Rewrite the entries as a numbered list, from the line containing "This screenshot has height=500, width=800." through the end of the entries, with both ends included, blank lines omitted, and the pictures left out.

#####

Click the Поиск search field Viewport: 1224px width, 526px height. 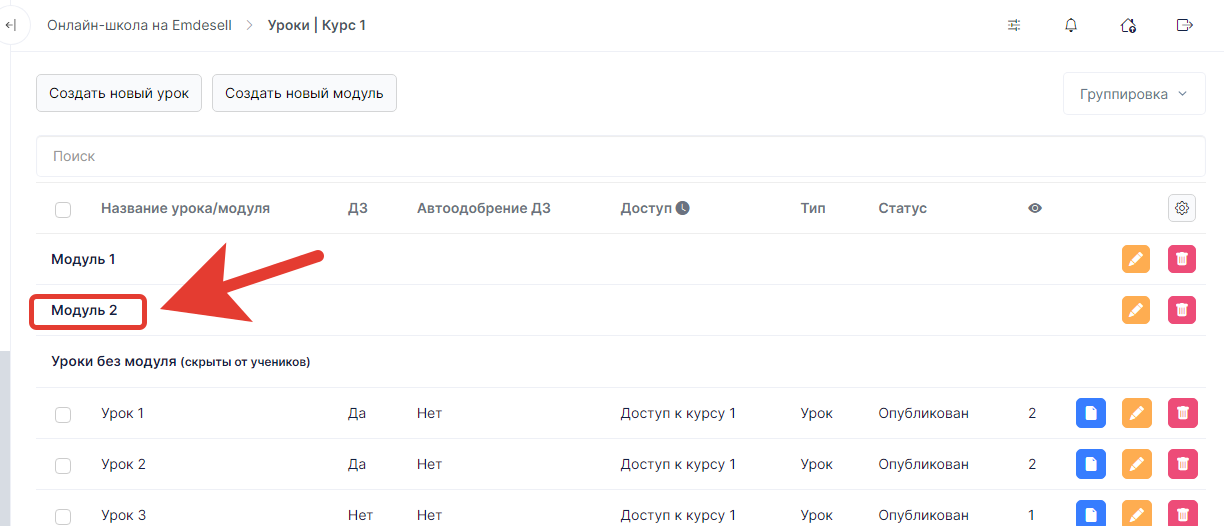coord(621,156)
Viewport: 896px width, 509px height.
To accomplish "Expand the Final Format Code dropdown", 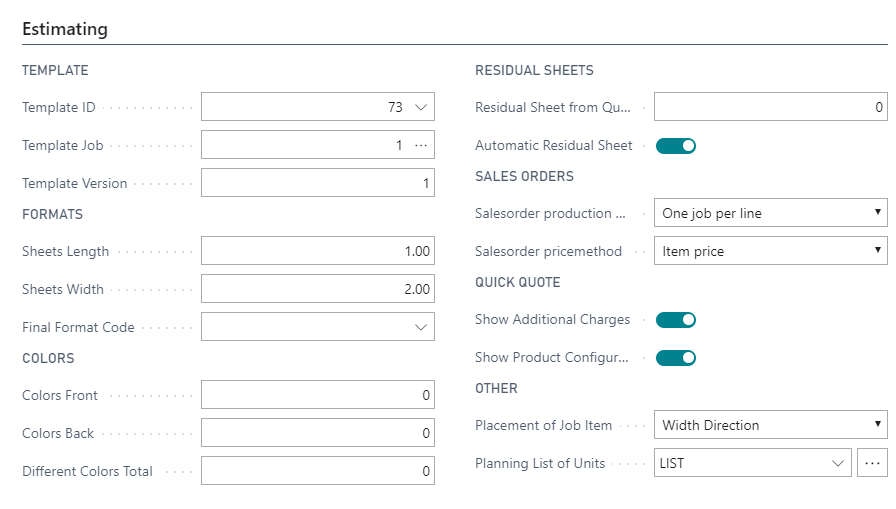I will pyautogui.click(x=421, y=327).
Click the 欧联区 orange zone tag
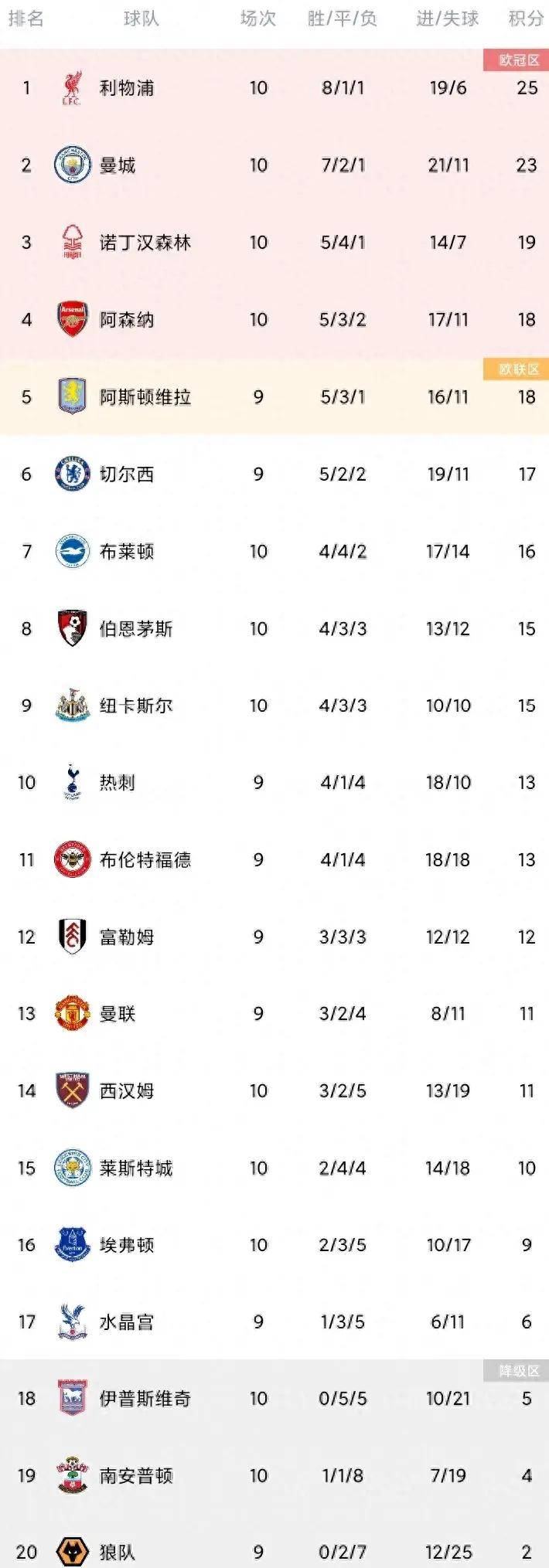 (518, 369)
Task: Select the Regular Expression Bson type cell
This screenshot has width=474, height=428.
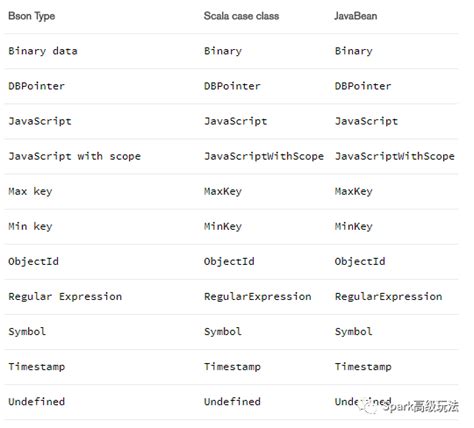Action: (65, 296)
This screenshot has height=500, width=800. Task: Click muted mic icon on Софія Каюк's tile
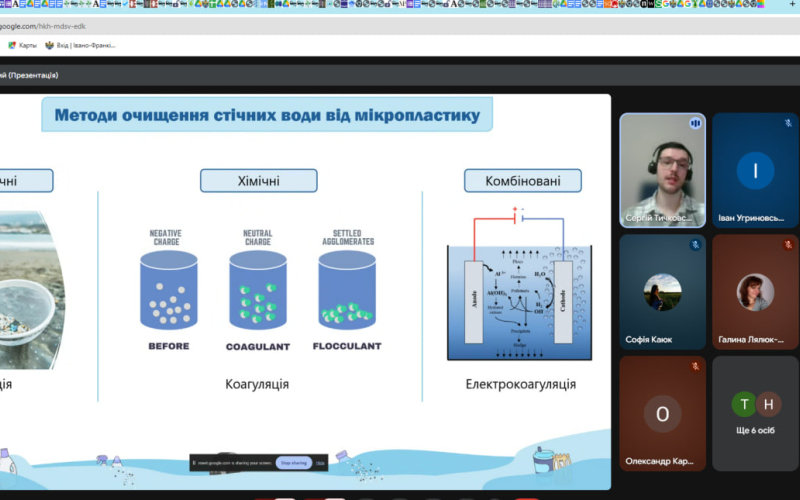pyautogui.click(x=694, y=245)
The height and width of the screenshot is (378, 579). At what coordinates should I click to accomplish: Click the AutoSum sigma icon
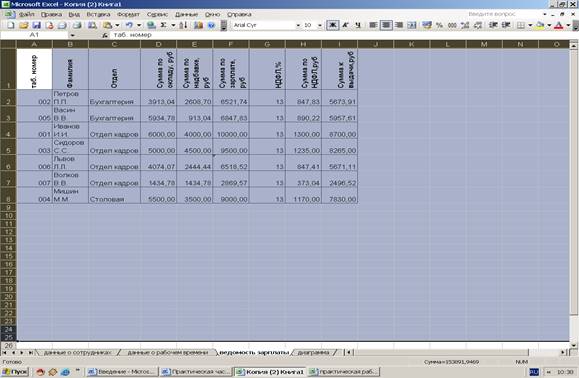click(164, 25)
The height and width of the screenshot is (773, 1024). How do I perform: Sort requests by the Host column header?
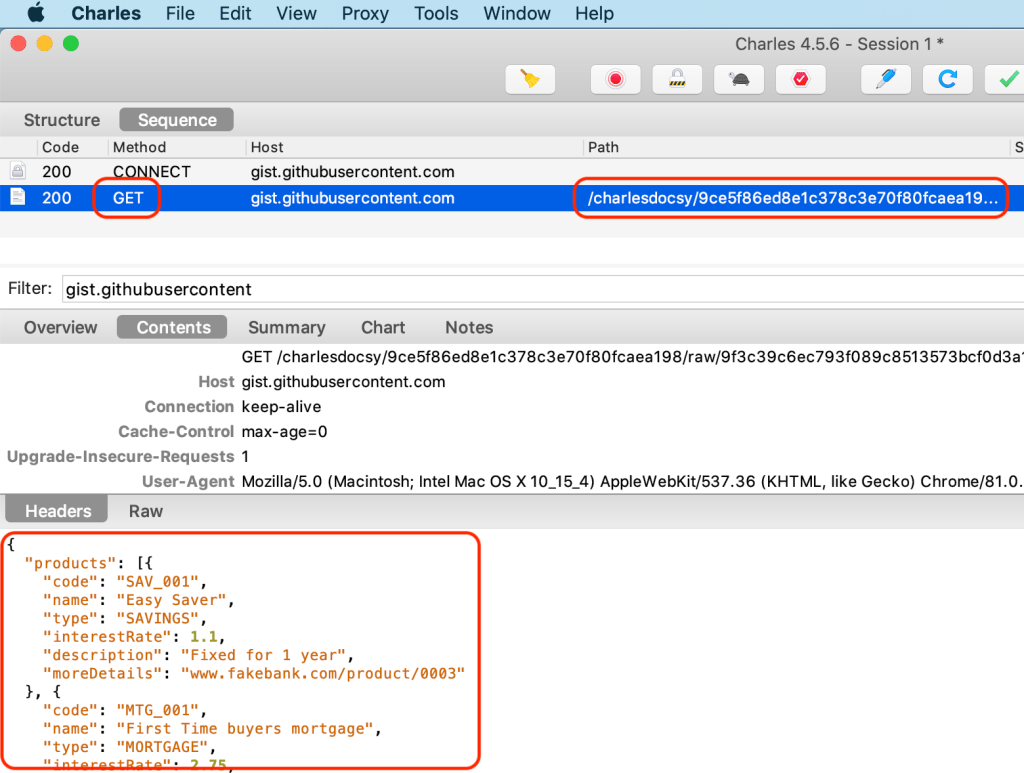click(x=268, y=147)
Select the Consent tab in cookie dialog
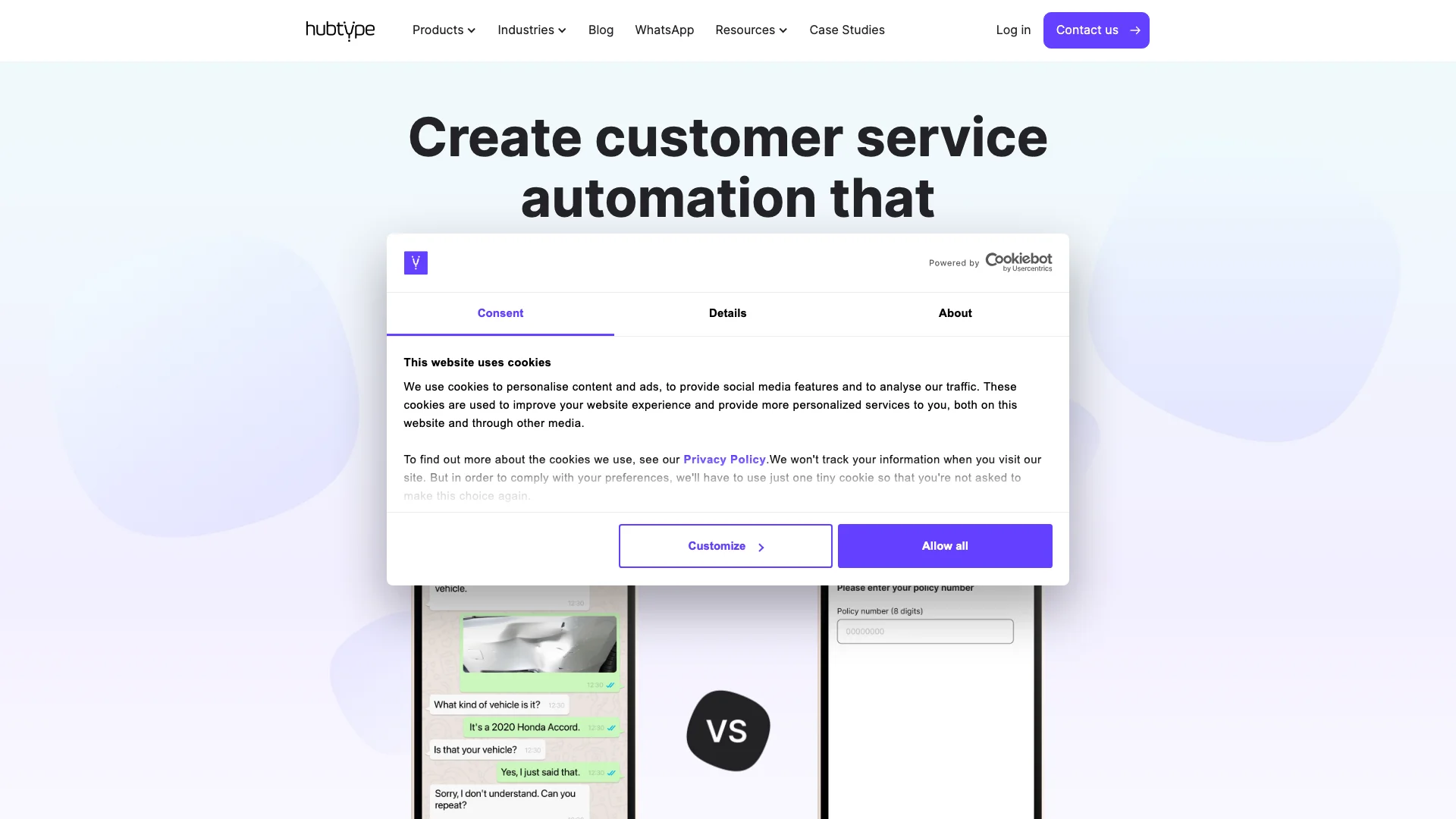1456x819 pixels. point(500,313)
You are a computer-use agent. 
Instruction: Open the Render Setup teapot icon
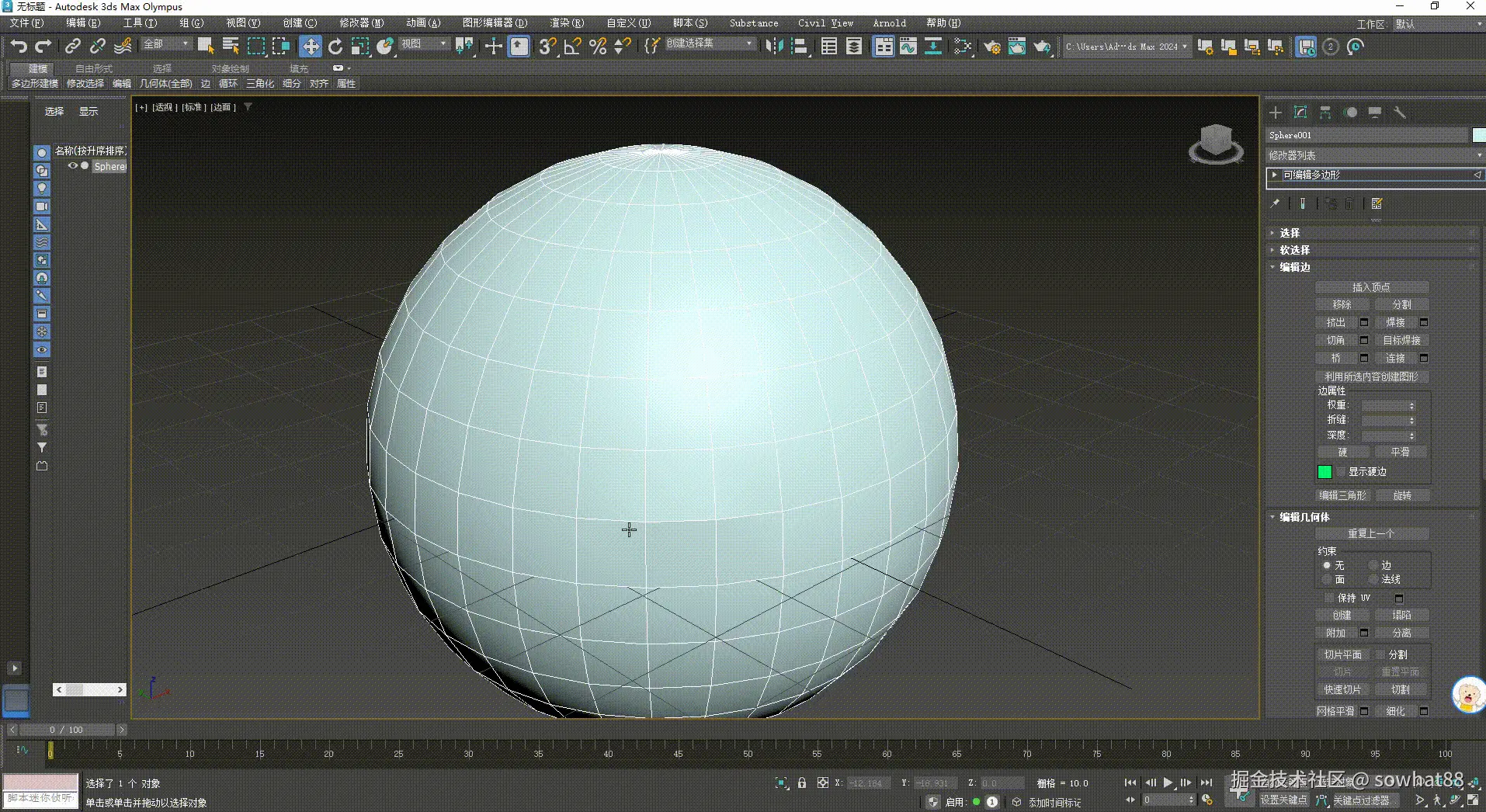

#####

- **Exercise solution**
1. This screenshot has height=500, width=800. Task: Click muted mic icon on Софія Каюк's tile
2. pyautogui.click(x=694, y=245)
3. The height and width of the screenshot is (378, 579). At what coordinates should I click to accomplish: Click the AutoSum sigma icon
4. click(164, 25)
5. The height and width of the screenshot is (773, 1024). How do I perform: Sort requests by the Host column header?
6. click(x=268, y=147)
7. Select the Consent tab in cookie dialog
8. 1456x819 pixels. point(500,313)
9. You are a computer-use agent. 
10. Instruction: Open the Render Setup teapot icon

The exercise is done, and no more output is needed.